WHAT IS EXPECTED >>
Copy out the full letters to the editor text word for word.

=== SUPPLIED TEXT ===

Letters to the Editor

Letters | President Barack Obama, Gov. Sam Brownback, Lance Armstrong

Updated: 2013-01-19T01:36:01Z

Republican readers

After reading the opinion pages of The Kansas City Star, I felt like I was reading the Democrat Gazette. I know the Star editors want to promote the Democrat cause, but because The Star is the only major newspaper in the area, it would be nice to have a balance on the political issues.

In case you don’t know, there are Republicans who must read your paper, and it would be nice to not see “red” when reading The Kansas City Star.

David King

Shawnee

Obama fails to unite

Candidate Barack Obama ran with the promise of being a “uniter.” Listening to his positions and those who have different opinions, I don’t see how anyone could believe President Obama could unite the citizens of this country.

In my view, the entire legislative panels of both the House and Senate and the president of the United States have failed miserably in leading and doing what is right for the country.

Bob Burns

Blue Springs

KC streetcar debate

Midwest Voices contributor Robert Westfall, in his Jan. 12 column, “A streetcar named delusional in KC,” makes all the usual, logical arguments against a streetcar line. But as with many things human, emotions rule.

Streetcars are simply more fun than buses.

People ride streetcars because they like to. People ride buses because they have to.

=== DATA ===

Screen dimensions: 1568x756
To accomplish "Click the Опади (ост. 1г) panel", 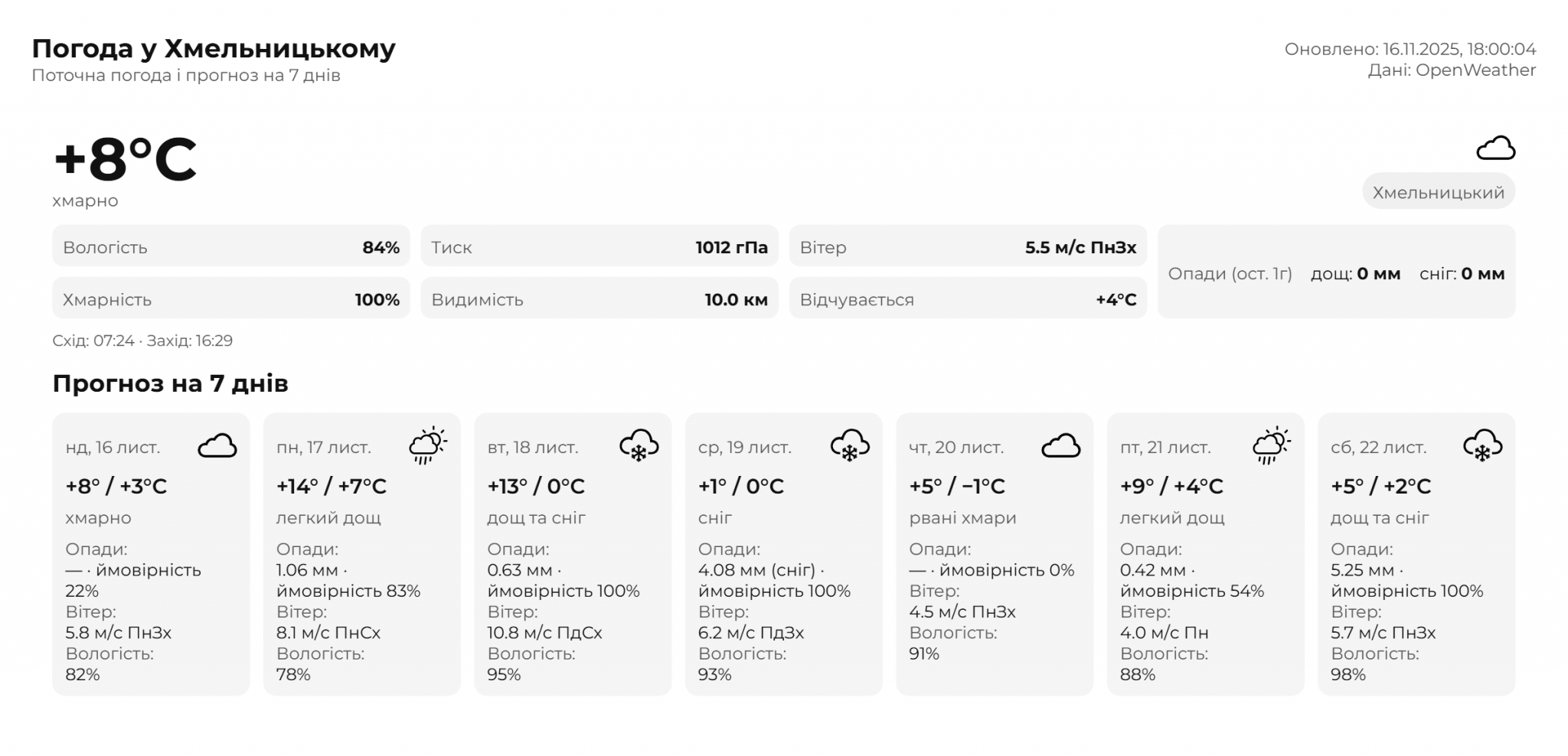I will click(1336, 273).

===

WRITTEN SOLUTION >>
Letters to the Editor

Letters | President Barack Obama, Gov. Sam Brownback, Lance Armstrong

Updated: 2013-01-19T01:36:01Z

Republican readers

After reading the opinion pages of The Kansas City Star, I felt like I was reading the Democrat Gazette. I know the Star editors want to promote the Democrat cause, but because The Star is the only major newspaper in the area, it would be nice to have a balance on the political issues.

In case you don’t know, there are Republicans who must read your paper, and it would be nice to not see “red” when reading The Kansas City Star.

David King

Shawnee

Obama fails to unite

Candidate Barack Obama ran with the promise of being a “uniter.” Listening to his positions and those who have different opinions, I don’t see how anyone could believe President Obama could unite the citizens of this country.

In my view, the entire legislative panels of both the House and Senate and the president of the United States have failed miserably in leading and doing what is right for the country.

Bob Burns

Blue Springs

KC streetcar debate

Midwest Voices contributor Robert Westfall, in his Jan. 12 column, “A streetcar named delusional in KC,” makes all the usual, logical arguments against a streetcar line. But as with many things human, emotions rule.

Streetcars are simply more fun than buses.

People ride streetcars because they like to. People ride buses because they have to.